Required work: Give everything in the material from the line containing "Click the ESD S20.20 / ANSI STM7.1 cell" down to the line containing "tap(611, 43)", both included, as a Markdown table with the columns No. and Text. Number each line and skip blank ones.

Start of Record excerpts

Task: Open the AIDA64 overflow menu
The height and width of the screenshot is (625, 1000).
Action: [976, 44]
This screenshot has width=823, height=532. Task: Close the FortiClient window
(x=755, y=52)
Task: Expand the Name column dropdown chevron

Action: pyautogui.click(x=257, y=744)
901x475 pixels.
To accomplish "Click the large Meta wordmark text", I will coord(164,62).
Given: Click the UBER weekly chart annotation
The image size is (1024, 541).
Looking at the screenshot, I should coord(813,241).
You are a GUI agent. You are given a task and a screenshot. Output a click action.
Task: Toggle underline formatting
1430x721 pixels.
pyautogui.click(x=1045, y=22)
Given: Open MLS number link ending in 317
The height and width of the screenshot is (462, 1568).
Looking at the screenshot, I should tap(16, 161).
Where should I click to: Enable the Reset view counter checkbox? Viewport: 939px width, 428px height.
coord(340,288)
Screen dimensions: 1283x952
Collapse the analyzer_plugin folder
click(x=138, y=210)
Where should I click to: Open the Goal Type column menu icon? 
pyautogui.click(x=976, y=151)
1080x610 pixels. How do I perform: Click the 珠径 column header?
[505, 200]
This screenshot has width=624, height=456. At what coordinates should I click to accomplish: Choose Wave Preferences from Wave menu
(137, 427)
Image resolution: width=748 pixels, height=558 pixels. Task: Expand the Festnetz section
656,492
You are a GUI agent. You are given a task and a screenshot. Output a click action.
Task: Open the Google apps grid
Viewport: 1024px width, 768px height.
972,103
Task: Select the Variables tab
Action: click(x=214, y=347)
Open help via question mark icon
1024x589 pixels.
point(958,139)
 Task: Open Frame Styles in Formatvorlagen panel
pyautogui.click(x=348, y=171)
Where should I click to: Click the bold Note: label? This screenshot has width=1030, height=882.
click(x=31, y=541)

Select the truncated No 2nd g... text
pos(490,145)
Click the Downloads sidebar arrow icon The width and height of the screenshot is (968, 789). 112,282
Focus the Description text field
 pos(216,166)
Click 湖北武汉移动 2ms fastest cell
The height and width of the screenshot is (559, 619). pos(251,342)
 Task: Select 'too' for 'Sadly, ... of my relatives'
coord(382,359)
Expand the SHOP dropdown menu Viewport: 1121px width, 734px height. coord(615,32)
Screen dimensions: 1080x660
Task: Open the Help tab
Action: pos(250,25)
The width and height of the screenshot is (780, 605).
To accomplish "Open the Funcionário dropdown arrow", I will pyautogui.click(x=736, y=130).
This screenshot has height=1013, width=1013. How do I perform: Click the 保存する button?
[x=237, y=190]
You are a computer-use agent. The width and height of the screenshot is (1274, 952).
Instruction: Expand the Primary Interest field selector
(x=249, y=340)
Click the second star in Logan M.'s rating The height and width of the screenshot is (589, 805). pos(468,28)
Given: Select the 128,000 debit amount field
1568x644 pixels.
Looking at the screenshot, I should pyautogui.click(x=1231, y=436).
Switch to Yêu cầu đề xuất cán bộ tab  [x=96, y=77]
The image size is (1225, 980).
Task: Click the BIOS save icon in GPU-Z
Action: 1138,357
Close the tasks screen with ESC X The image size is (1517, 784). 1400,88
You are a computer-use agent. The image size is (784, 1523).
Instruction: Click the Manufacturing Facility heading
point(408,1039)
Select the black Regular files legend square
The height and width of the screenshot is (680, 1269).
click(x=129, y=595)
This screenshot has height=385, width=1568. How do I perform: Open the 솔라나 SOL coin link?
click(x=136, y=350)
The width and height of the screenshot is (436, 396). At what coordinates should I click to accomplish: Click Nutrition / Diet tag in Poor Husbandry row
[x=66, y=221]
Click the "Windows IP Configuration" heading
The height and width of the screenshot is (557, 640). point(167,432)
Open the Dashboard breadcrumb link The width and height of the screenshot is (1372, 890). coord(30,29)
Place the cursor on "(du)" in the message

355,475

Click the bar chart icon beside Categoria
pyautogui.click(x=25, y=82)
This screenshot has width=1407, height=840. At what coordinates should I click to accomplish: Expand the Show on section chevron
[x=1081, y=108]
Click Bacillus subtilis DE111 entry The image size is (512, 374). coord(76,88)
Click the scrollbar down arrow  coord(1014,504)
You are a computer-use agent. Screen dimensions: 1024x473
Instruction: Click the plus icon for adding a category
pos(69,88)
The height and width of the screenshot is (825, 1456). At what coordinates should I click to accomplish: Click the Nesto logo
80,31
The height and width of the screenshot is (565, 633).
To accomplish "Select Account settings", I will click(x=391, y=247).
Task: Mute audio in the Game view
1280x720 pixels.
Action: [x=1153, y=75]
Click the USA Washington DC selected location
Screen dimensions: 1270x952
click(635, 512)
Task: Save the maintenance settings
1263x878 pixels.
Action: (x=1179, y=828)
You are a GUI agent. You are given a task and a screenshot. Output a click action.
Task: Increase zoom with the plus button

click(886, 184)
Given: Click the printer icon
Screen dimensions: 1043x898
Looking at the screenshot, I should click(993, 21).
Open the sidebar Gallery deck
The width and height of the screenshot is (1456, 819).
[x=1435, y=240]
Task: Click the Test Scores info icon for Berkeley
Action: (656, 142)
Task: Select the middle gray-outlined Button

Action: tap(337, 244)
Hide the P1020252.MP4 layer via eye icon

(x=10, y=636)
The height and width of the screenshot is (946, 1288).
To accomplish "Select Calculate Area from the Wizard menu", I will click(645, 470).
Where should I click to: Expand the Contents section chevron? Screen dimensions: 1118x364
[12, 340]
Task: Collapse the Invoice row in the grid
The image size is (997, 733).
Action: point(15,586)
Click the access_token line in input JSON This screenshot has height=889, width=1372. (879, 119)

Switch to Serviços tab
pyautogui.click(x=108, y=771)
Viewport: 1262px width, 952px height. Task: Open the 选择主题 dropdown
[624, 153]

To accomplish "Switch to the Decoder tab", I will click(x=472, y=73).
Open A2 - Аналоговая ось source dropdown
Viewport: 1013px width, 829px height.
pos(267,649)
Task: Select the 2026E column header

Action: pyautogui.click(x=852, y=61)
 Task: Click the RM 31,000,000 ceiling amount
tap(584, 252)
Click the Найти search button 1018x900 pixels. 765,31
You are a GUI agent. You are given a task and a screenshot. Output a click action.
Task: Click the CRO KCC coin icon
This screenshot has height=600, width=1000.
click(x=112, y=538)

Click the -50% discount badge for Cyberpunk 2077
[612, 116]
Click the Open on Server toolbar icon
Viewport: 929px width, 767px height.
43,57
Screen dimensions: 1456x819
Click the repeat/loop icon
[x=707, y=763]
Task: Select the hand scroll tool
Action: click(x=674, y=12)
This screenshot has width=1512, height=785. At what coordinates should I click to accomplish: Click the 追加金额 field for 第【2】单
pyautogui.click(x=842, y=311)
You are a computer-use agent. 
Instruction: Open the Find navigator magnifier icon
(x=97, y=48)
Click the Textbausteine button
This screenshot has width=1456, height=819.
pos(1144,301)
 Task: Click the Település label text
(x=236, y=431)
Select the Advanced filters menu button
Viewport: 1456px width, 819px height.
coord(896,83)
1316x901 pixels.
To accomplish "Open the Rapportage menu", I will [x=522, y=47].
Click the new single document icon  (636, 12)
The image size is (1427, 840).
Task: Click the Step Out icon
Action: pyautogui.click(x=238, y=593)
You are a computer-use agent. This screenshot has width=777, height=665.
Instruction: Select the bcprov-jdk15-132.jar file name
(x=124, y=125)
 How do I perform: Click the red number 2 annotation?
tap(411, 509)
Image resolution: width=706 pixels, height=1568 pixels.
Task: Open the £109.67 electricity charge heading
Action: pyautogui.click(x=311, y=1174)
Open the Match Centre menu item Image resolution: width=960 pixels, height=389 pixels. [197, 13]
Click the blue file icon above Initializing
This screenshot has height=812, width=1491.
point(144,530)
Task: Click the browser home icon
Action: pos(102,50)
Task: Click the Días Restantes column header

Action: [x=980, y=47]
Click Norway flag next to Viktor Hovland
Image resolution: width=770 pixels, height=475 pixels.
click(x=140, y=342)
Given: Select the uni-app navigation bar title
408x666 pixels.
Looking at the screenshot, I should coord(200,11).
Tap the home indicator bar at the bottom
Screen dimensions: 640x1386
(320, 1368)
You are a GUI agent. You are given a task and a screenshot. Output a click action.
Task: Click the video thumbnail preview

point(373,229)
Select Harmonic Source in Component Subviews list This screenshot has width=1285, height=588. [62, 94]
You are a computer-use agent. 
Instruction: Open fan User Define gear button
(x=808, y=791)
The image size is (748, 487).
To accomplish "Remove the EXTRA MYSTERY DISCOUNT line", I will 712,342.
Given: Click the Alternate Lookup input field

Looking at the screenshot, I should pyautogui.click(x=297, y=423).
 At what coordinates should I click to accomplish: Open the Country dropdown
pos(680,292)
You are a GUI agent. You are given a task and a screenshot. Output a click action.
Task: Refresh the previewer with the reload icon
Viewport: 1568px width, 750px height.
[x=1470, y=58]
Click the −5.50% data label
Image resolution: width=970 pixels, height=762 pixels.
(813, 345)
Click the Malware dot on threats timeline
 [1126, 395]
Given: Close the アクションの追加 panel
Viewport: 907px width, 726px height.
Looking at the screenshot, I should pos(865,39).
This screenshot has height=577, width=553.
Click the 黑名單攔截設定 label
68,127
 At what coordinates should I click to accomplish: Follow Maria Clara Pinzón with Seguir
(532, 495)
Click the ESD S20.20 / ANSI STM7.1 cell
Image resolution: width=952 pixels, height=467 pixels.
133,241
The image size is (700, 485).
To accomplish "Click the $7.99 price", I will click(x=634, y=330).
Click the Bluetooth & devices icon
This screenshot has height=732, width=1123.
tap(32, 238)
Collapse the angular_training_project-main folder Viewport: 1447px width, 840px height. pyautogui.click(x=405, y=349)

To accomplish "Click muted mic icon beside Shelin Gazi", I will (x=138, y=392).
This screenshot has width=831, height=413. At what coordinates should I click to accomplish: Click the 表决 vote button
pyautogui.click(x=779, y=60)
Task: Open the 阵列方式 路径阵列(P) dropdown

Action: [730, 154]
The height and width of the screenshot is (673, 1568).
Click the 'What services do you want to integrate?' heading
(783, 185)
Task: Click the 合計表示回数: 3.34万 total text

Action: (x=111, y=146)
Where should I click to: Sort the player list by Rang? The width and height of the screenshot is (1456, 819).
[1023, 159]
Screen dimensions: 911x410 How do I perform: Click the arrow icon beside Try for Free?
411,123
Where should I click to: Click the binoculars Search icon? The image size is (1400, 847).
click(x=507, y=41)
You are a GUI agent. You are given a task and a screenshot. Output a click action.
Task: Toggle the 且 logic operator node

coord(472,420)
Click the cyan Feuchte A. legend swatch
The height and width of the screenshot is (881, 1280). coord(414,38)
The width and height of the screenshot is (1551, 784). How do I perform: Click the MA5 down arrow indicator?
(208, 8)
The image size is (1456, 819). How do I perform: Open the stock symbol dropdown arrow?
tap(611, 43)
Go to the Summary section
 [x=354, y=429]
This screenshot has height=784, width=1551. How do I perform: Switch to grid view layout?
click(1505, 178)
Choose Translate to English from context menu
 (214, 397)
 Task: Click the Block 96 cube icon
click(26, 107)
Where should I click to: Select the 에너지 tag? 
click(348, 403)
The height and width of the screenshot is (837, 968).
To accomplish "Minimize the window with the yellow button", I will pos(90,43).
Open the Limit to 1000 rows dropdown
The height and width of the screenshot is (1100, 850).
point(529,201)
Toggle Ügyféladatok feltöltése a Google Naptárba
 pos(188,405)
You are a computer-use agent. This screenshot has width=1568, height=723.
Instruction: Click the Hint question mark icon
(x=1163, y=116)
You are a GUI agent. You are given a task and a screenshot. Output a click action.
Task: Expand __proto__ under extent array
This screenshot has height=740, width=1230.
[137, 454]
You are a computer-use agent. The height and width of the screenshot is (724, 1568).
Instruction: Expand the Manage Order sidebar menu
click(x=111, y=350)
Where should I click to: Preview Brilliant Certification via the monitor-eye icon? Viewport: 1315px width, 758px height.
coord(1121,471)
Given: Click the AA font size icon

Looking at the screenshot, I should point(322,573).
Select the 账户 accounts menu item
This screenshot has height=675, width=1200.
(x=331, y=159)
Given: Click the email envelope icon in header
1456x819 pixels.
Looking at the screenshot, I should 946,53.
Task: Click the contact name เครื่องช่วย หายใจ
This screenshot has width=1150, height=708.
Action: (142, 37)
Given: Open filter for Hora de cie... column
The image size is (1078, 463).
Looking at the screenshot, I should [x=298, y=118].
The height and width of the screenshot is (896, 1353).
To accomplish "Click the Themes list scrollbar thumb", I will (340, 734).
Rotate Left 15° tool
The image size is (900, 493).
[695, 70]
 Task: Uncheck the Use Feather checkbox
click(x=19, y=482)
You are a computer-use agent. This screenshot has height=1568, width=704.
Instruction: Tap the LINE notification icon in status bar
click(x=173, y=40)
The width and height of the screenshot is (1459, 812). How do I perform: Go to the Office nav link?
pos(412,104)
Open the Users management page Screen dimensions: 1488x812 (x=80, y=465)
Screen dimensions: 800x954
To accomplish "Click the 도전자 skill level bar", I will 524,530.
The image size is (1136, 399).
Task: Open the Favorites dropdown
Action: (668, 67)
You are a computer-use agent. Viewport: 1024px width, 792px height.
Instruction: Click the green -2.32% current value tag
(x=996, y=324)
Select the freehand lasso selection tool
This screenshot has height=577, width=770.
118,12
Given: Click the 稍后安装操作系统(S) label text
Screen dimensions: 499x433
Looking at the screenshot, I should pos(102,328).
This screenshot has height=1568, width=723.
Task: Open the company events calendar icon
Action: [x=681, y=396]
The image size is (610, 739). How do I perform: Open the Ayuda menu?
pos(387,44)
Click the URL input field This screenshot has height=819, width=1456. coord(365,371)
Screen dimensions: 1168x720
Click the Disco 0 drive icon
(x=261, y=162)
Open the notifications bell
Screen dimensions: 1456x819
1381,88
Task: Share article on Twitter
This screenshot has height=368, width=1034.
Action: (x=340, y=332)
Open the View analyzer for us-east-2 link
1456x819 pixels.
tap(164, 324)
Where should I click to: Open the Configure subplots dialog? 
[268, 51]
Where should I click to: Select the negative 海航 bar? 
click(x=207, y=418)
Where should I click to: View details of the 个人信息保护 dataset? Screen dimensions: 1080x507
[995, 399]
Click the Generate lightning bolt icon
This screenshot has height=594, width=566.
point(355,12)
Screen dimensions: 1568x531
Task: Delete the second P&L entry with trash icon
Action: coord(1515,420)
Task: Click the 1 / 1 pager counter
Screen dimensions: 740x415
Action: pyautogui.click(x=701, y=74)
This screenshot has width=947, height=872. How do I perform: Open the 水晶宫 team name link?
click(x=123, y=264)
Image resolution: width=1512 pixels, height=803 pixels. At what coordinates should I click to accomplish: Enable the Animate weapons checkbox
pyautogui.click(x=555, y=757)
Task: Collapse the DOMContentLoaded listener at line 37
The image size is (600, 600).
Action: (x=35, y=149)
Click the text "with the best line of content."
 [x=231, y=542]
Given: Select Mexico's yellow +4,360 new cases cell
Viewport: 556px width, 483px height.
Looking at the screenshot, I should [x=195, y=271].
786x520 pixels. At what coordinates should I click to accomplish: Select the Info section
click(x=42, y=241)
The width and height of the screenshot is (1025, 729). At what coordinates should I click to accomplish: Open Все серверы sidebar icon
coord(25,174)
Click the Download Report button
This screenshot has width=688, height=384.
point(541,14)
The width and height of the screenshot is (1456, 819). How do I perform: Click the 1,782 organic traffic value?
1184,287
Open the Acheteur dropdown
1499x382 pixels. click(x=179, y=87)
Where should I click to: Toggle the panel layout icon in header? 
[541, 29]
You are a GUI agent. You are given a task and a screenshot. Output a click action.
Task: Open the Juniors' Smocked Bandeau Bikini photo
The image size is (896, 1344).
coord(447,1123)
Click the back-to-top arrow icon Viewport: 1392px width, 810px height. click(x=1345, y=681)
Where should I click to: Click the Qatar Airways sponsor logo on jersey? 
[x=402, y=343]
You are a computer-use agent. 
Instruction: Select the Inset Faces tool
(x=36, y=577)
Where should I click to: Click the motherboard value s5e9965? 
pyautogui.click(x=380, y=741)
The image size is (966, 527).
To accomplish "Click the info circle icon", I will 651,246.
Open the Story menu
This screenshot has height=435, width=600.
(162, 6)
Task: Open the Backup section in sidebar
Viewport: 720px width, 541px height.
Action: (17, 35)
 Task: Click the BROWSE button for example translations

End of Record excerpts

Task response:
| No. | Text |
|---|---|
| 1 | Click the ESD S20.20 / ANSI STM7.1 cell |
| 2 | Image resolution: width=952 pixels, height=467 pixels. |
| 3 | 133,241 |
| 4 | The image size is (700, 485). |
| 5 | To accomplish "Click the $7.99 price", I will click(x=634, y=330). |
| 6 | Click the Bluetooth & devices icon |
| 7 | This screenshot has height=732, width=1123. |
| 8 | tap(32, 238) |
| 9 | Collapse the angular_training_project-main folder Viewport: 1447px width, 840px height. pyautogui.click(x=405, y=349) |
| 10 | To accomplish "Click muted mic icon beside Shelin Gazi", I will (x=138, y=392). |
| 11 | This screenshot has width=831, height=413. At what coordinates should I click to accomplish: Click the 表决 vote button |
| 12 | pyautogui.click(x=779, y=60) |
| 13 | Task: Open the 阵列方式 路径阵列(P) dropdown |
| 14 | Action: [730, 154] |
| 15 | The height and width of the screenshot is (673, 1568). |
| 16 | Click the 'What services do you want to integrate?' heading |
| 17 | (783, 185) |
| 18 | Task: Click the 合計表示回数: 3.34万 total text |
| 19 | Action: (x=111, y=146) |
| 20 | Where should I click to: Sort the player list by Rang? The width and height of the screenshot is (1456, 819). |
| 21 | [1023, 159] |
| 22 | Screen dimensions: 911x410 How do I perform: Click the arrow icon beside Try for Free? |
| 23 | 411,123 |
| 24 | Where should I click to: Click the binoculars Search icon? The image size is (1400, 847). |
| 25 | click(x=507, y=41) |
| 26 | You are a GUI agent. You are given a task and a screenshot. Output a click action. |
| 27 | Task: Toggle the 且 logic operator node |
| 28 | coord(472,420) |
| 29 | Click the cyan Feuchte A. legend swatch |
| 30 | The height and width of the screenshot is (881, 1280). coord(414,38) |
| 31 | The width and height of the screenshot is (1551, 784). How do I perform: Click the MA5 down arrow indicator? |
| 32 | (208, 8) |
| 33 | The image size is (1456, 819). How do I perform: Open the stock symbol dropdown arrow? |
| 34 | tap(611, 43) |